I remember some sort of vegan stall.  Was that a one off?


----------



## Geri (Nov 18, 2009)

fractionMan said:


> I remember some sort of vegan stall.  Was that a one off?



Yeah, it was just for the meeting. I was about to blow my top when someone I knew turned up and served me.


----------



## zog (Dec 14, 2009)

Only been there the once for a NYE bash with DiY a few years back. good night, nice venue.


----------



## kalidarkone (Dec 15, 2009)

Geri said:


>



Oh look it's Neil!! Guy with big glasses, blue coat holding a can. He lives in Thailand now-in fact when after the Tsunami hit a few years ago he maxed out all his credit cards to the point of bankrupcy, so he could help out folk He is a lovely guy. I guess if your gonna max out ya cards that is the way to do it!!


----------



## Geri (Dec 15, 2009)

I think I've seen him around (not recently, obv.)


----------



## Zaskar (Dec 25, 2009)

I attended one of thier meetings once - honestly I am amazed that anything ever gets organised.


----------



## fizzerbird (Jan 7, 2010)

Oh...Not the Police station then? ok...


----------



## danfb (Oct 26, 2010)

anymore in this? love trinity


----------



## DaMadBelgian (Oct 30, 2010)

I like the fact that those pics have been shamelessly ripped from my Facebook photo albums ! Although if it was done by the only Geri I know, it's fine, otherwise shame on you Geri


----------



## butchersapron (Nov 3, 2010)

Is this A?


----------



## gentlegreen (Nov 3, 2010)

Desperate to get my weekend aerobics, I often went to new things just to see if I would like them, and on this occasion it was an early UK Garage night with Nigel Benn the boxer DJ-ing.

I was a 37 year old white bloke with a pony tail and must often have stood out like a sore thumb at these events- but generally speaking, being a hippy, I got left alone.

I may have been slightly intoxicated, but it was a very surreal night - for the short time I was there.

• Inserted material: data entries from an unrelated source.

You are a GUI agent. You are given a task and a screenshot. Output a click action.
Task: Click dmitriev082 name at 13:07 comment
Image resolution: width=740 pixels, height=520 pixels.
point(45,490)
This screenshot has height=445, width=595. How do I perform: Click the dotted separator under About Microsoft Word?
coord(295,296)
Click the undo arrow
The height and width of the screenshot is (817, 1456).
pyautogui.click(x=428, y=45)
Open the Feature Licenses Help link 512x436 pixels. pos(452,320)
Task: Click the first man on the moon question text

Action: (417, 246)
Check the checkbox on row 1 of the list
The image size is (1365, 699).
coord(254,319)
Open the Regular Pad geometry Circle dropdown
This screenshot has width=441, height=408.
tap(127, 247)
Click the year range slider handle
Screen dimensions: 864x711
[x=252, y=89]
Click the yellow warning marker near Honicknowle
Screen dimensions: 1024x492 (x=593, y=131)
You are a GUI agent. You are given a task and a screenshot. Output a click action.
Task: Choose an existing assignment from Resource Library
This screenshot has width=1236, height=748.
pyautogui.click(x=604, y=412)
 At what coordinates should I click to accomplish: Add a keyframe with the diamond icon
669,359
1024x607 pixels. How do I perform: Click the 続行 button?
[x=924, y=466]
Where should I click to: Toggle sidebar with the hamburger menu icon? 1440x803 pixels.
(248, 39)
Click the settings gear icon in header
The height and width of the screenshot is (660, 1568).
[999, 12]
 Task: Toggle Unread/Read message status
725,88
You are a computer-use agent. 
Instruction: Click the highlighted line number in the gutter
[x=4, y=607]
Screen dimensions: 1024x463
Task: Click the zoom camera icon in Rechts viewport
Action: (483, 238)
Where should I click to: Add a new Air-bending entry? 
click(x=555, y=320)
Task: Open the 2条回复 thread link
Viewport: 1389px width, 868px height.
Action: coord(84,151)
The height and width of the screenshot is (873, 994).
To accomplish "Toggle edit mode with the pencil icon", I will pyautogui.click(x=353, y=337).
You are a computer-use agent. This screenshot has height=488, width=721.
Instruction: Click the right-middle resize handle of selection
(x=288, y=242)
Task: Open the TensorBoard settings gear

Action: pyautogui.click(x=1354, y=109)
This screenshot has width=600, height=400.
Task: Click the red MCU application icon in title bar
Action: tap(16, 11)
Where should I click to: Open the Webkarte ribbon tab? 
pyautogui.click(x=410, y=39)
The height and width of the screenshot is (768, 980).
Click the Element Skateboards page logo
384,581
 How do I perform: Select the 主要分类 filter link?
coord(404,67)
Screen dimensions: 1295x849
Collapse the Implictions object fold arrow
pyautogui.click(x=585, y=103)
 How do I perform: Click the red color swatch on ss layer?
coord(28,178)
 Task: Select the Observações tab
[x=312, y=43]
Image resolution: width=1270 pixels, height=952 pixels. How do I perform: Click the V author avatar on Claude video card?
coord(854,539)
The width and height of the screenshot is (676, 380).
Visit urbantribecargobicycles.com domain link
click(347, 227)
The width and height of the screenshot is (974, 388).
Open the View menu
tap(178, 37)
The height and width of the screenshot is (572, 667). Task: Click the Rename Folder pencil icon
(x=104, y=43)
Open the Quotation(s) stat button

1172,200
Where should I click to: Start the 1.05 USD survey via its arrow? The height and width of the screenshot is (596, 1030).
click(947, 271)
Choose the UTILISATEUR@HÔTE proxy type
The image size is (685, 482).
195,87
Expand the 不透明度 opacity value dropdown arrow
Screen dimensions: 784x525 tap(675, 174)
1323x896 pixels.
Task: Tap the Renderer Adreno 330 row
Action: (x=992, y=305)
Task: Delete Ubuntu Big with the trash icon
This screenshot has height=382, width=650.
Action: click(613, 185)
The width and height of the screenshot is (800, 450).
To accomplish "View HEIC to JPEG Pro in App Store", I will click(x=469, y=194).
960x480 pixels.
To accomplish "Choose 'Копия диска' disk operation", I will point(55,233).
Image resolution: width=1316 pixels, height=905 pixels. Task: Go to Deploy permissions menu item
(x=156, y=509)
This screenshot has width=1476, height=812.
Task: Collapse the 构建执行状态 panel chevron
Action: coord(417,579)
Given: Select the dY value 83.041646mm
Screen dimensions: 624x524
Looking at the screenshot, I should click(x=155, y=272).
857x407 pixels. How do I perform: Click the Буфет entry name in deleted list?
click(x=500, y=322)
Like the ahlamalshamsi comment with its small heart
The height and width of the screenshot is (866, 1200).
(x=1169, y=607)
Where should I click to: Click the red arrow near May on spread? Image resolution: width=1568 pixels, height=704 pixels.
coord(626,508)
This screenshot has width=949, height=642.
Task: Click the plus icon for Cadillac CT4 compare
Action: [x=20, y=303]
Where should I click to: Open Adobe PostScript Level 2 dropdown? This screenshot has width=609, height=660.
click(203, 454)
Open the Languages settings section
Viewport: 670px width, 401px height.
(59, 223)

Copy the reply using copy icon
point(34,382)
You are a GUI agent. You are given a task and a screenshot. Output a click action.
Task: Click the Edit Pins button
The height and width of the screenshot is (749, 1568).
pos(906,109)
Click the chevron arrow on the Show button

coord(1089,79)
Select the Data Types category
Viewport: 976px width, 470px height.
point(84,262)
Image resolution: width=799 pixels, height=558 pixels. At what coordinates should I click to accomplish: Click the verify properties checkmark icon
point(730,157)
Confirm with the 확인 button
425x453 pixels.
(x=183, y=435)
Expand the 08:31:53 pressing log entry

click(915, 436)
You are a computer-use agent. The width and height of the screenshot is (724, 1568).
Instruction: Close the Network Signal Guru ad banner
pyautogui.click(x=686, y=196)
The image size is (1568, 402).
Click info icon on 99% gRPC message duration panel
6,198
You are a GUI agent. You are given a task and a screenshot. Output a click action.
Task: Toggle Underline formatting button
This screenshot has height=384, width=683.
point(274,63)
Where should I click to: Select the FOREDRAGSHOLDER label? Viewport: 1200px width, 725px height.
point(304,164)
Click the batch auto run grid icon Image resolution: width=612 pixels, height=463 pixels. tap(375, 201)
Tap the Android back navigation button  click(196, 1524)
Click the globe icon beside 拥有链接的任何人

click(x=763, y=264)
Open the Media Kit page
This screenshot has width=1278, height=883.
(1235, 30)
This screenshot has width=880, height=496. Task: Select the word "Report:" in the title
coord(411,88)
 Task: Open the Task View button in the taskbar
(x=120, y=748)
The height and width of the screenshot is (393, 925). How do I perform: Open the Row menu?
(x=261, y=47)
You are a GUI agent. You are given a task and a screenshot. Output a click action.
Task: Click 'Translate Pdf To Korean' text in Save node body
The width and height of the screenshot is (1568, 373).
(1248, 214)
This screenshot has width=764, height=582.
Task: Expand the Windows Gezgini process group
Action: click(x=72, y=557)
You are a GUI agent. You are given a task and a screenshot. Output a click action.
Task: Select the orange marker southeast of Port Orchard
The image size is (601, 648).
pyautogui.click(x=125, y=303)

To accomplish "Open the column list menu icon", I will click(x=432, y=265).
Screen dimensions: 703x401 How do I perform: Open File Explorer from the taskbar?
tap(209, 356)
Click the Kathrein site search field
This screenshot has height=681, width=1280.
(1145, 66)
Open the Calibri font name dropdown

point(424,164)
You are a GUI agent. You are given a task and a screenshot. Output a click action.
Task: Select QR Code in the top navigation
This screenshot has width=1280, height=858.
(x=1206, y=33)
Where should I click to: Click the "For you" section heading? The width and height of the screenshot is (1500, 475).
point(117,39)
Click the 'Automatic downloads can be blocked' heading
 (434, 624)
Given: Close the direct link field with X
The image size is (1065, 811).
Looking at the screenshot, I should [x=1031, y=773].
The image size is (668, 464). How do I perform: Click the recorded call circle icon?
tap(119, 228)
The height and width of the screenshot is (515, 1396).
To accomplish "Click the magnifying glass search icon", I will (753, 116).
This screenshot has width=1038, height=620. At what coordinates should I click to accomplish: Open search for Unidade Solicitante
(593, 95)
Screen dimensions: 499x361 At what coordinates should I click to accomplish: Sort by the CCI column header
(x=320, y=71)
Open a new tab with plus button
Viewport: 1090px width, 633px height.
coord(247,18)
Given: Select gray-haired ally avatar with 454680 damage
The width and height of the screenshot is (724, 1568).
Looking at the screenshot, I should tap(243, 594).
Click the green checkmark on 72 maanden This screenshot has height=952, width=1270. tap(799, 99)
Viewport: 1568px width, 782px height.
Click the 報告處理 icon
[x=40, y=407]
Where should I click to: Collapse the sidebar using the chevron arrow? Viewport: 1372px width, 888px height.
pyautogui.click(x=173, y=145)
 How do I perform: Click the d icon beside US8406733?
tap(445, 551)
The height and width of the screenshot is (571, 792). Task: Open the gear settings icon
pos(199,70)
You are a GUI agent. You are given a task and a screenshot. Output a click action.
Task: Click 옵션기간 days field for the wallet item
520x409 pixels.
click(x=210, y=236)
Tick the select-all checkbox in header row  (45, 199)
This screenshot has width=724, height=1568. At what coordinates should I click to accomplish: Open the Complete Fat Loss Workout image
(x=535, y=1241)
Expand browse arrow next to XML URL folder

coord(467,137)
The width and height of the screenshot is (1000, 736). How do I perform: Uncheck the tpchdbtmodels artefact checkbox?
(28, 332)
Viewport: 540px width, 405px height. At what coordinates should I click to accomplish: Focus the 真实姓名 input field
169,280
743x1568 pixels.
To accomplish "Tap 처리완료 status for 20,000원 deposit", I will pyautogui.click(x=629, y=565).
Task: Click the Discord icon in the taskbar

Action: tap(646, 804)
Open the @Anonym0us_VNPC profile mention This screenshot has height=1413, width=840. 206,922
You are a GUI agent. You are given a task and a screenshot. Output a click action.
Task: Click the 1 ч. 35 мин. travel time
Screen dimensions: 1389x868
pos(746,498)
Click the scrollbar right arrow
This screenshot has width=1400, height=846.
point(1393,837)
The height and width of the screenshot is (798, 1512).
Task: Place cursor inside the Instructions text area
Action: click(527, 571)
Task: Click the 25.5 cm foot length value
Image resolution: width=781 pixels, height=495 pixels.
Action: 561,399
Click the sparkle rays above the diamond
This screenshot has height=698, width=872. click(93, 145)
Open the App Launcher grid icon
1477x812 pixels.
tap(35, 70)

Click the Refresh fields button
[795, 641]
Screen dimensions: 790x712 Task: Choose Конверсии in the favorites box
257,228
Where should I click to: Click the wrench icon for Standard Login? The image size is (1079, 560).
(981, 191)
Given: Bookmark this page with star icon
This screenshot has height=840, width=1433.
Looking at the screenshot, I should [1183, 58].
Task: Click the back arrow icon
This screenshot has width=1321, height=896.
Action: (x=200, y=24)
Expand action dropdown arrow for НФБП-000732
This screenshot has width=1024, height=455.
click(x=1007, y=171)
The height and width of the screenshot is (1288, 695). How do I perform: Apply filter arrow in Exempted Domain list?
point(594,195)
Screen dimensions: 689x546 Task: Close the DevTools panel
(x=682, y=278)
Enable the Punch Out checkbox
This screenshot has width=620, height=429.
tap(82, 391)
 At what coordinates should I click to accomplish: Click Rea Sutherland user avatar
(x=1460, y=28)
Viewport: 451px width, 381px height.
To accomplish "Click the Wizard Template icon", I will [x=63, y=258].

There was a stretched white limo outside with a very young blonde woman in the passenger seat ....

There were at least two seperate identifiable groups of men who turned up. The first were all in black - with berets and masses of bling. They parked a crate of White stripe in the middle of the dance floor. In my naivete I'm assuming they were "yardies" or wannabes?

The other lot were all in sharp suits.

I probably didn't hang around for very long ...


----------